S28 - Le développement territorial rural dans les pays méditerranéens : Emergence, expériences et perspectives

Organisation: PECQUEUR Bernard / CAMPAGNE Piere / SAIDI Abdelmajid / AKERKAR Akli

Mots clés : Gouvernance, resources territoriales, développement territorial rural, Pays méditerranéens. 2

Depuis la fin de la Seconde Guerre mondiale, la réalité rurale a connu des évolutions parallèles sinon convergentes (avec un décalage chronologique bien entendu) entre les pays du Nord et les pays du Sud (Campagne et Pecqueur, 2014). Eu égard à ces mutations des espaces ruraux, Berriet-Solliec et al. (2001, 2009) distinguent quatre acceptions du développement rural, qui ont connu chacune un âge d’or en fonction des représentations, des objectifs et des défis de chaque époque, mais qui aujourd’hui, cohabitent et coexistent (Torre et Vollet, 2016), s’entremêlent et s’imbriquent au gré des réformes et des réajustements (Berriet-Solliec et al., 2013). Il s’agit de la conception agrocentrée de l’après guerre où l’agriculture constitue l’’activité principale des campagnes considérées comme espaces de production, de la logique de développement régional durant les années 1960 et 1970 où les politiques d’aménagement du territoire avaient pour objectifs de luter contre les déséquilibres et les inégalités territoriales, de la vision intégrée du développement rural correspondant à la logique territoriale depuis la fin des années 1980 et enfin de la conception environnementale.

L’émergence progressive de l’approche de développement rural reposant sur le référentiel, au sens de P. Muller (2011), de « développement territorial » dans les pays de Sud et son affirmation dans les pays du Nord, est perçue par les économistes ruraux et des territoires comme une réponse émergente à la mondialisation (Campagne et Pecqueur, 2014). En effet, contrairement à ce que l’on aurait pu penser, cette dernière a fini par réhabiliter le territoire dans l’élaboration des politiques de développement et entraîné une territorialisation accrue des comportements des acteurs (Guigo, 1997).

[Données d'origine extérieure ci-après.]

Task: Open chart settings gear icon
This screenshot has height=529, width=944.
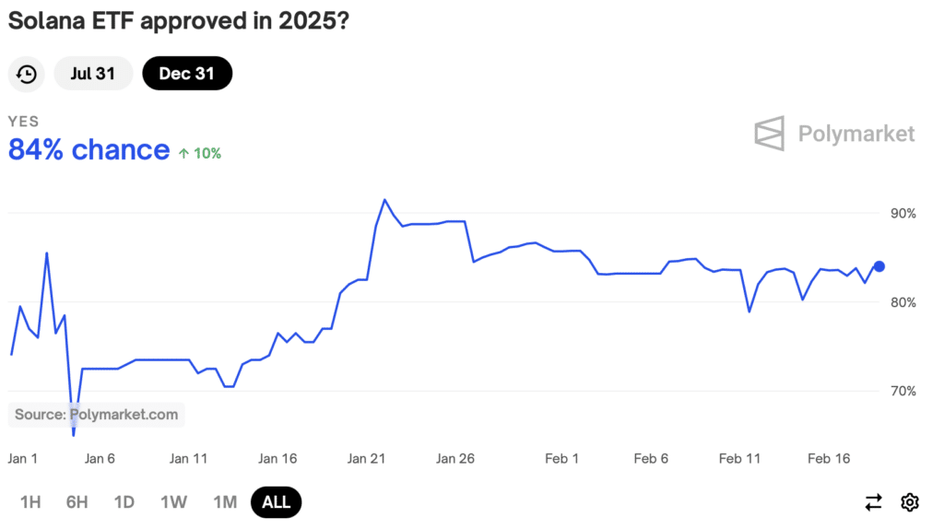Action: click(910, 502)
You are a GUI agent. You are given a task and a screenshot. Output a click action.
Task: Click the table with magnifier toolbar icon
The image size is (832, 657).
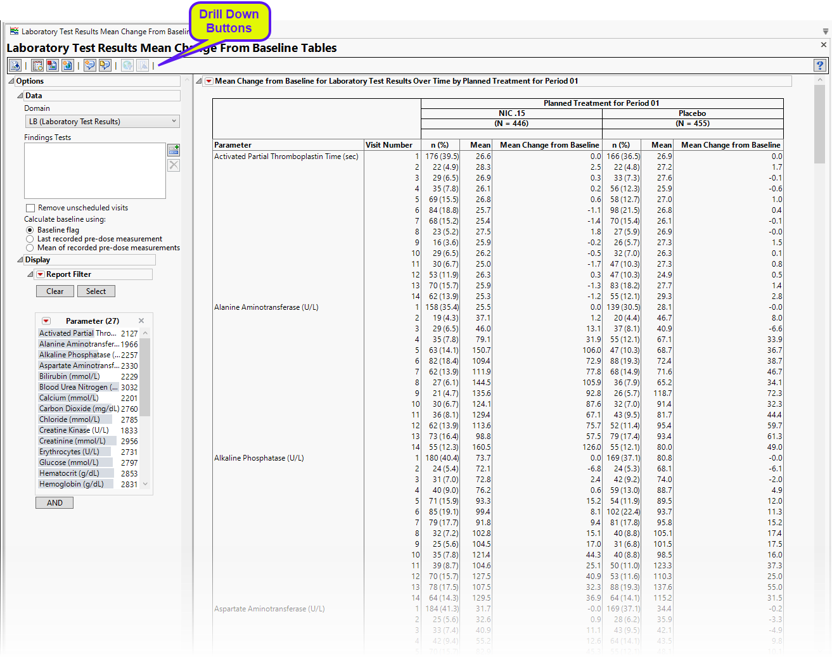tap(37, 65)
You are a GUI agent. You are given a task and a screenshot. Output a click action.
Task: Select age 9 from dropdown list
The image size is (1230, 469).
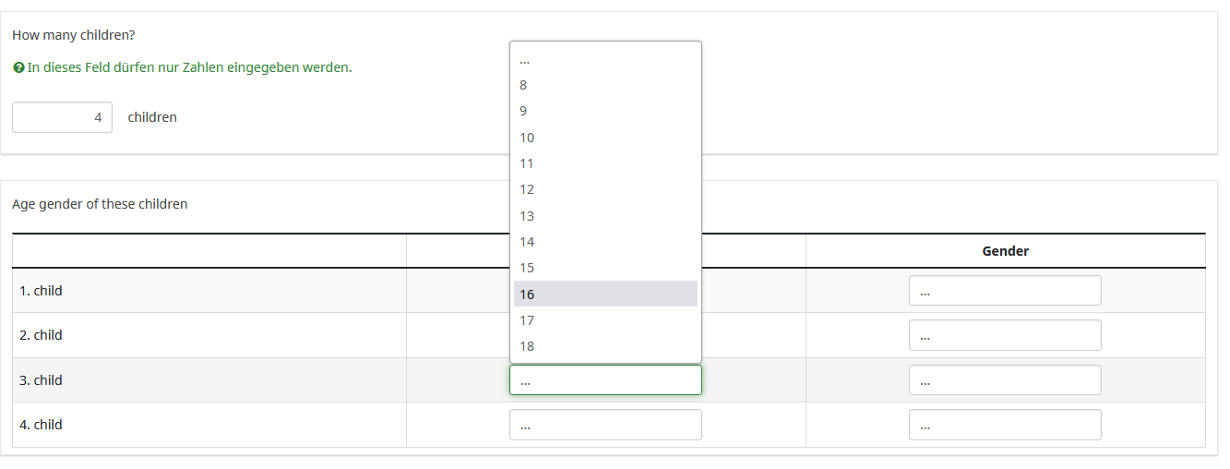[605, 111]
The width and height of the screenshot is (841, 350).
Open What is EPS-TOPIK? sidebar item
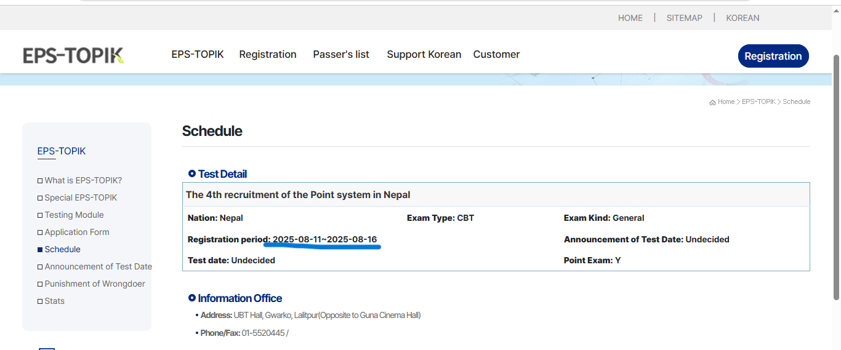point(83,180)
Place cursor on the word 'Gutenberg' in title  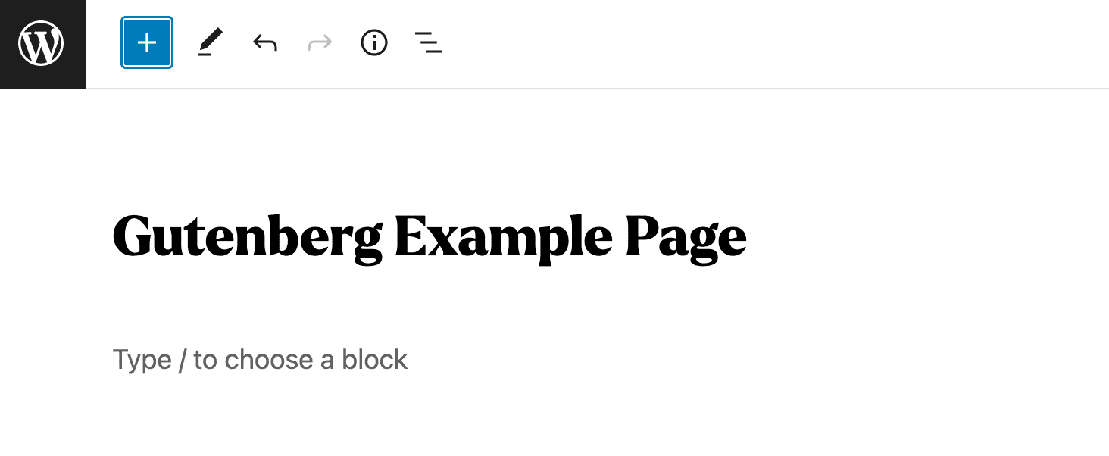pyautogui.click(x=247, y=237)
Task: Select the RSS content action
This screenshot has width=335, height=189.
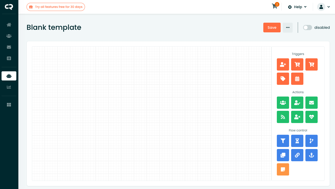Action: click(283, 117)
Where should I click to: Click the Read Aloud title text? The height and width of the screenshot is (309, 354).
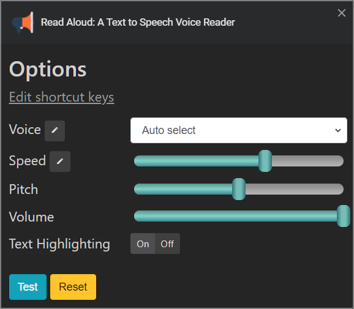[x=138, y=22]
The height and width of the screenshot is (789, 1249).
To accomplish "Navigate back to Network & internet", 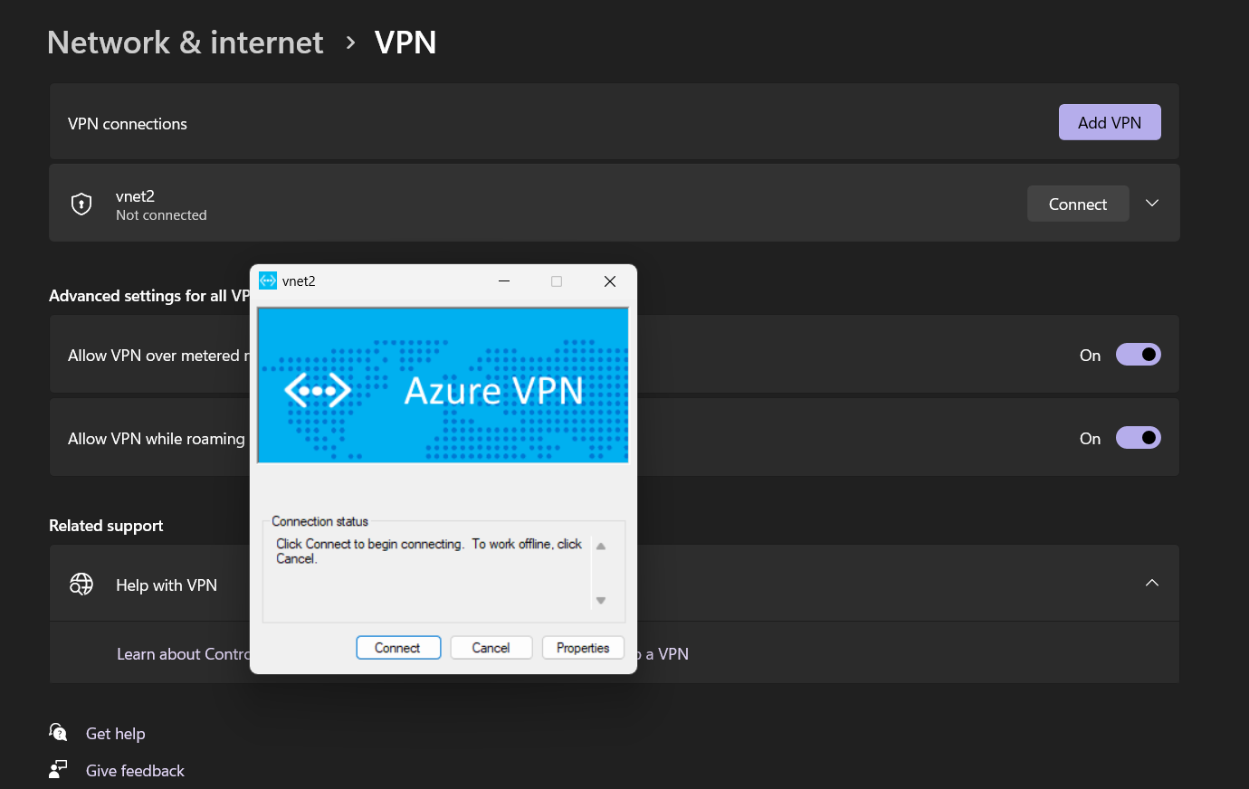I will pos(185,42).
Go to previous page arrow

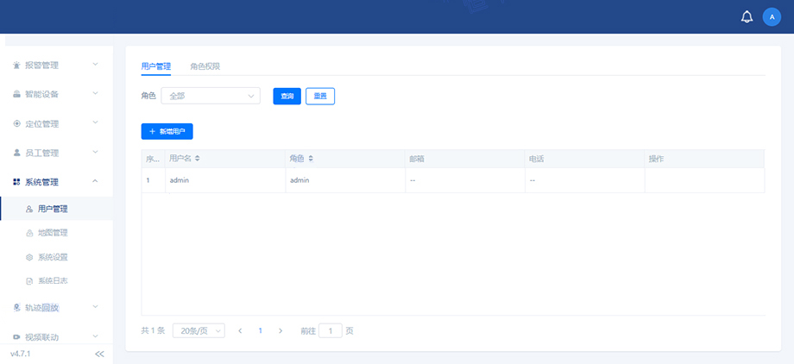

Le territoire n’est plus considéré comme un simple support physique (espace banal) de l’activité économique, mais plutôt comme un facteur de production permettant d’impulser les dynamiques localisées en mobilisant des avantages concurrentiels que constituent ses ressources ou actifs spécifiques (avantages concurrentiels crées) (Pecqueur, 1994). Cela signifie que les dynamiques territoriales rurales ne reposent pas seulement sur la mobilisation des ressources locales préexistantes (dotation factorielle donnée), mais de plus en plus sur la révélation et la valorisation des ressources inédites (Pecqueur, 2005) qui distinguent les territoires les uns des autres. 3

Cette stratégie de valorisation des ressources locales spécifiques inspire les politiques de développement rurales aussi bien de l’Union Européenne avec les programmes LEADER, que celles des Pays du Sud et de l’Est de la Méditerranée (PSEM) avec par exemple la stratégie 2020 du développement rural au Maroc, la stratégie nationale de développement rural durable en Algérie, les programmes de développement rural intégré en Tunisie, etc. L’objectif de ces stratégies est la création d’emplois et l’amélioration des conditions de vie des populations rurales grâce à la promotion des initiatives individuelles ou semi-collectives des communautés locales. Ce nouveau modèle de développement qui s’appuie sur des composantes organisationnelles, caractérisées par la territorialisation, une intégration multisectorielle et une gestion par les acteurs locaux des activités (campagne, 2007) peut se traduire par l’apparition d’une « rente territoriale » susceptible d’être au centre d’une nouvelle théorie du « développement rural ».

Ce présent appel à communication a pour but d’alimenter le débat et la réflexion sur le processus de territorialisation du développement rural dans les pays méditerranéens. Il invite les chercheurs, jeunes docteurs, acteurs du terrain, doctorants de différentes disciplines qui s’intéressent aux espaces ruraux (géographie, sociologie, économie, sciences politiques, etc.) à confronter leurs points de vue et regards pour mieux comprendre, analyser, examiner, comparer et critiquer ce processus qui tend à devenir une nouvelle théorie du développement rural.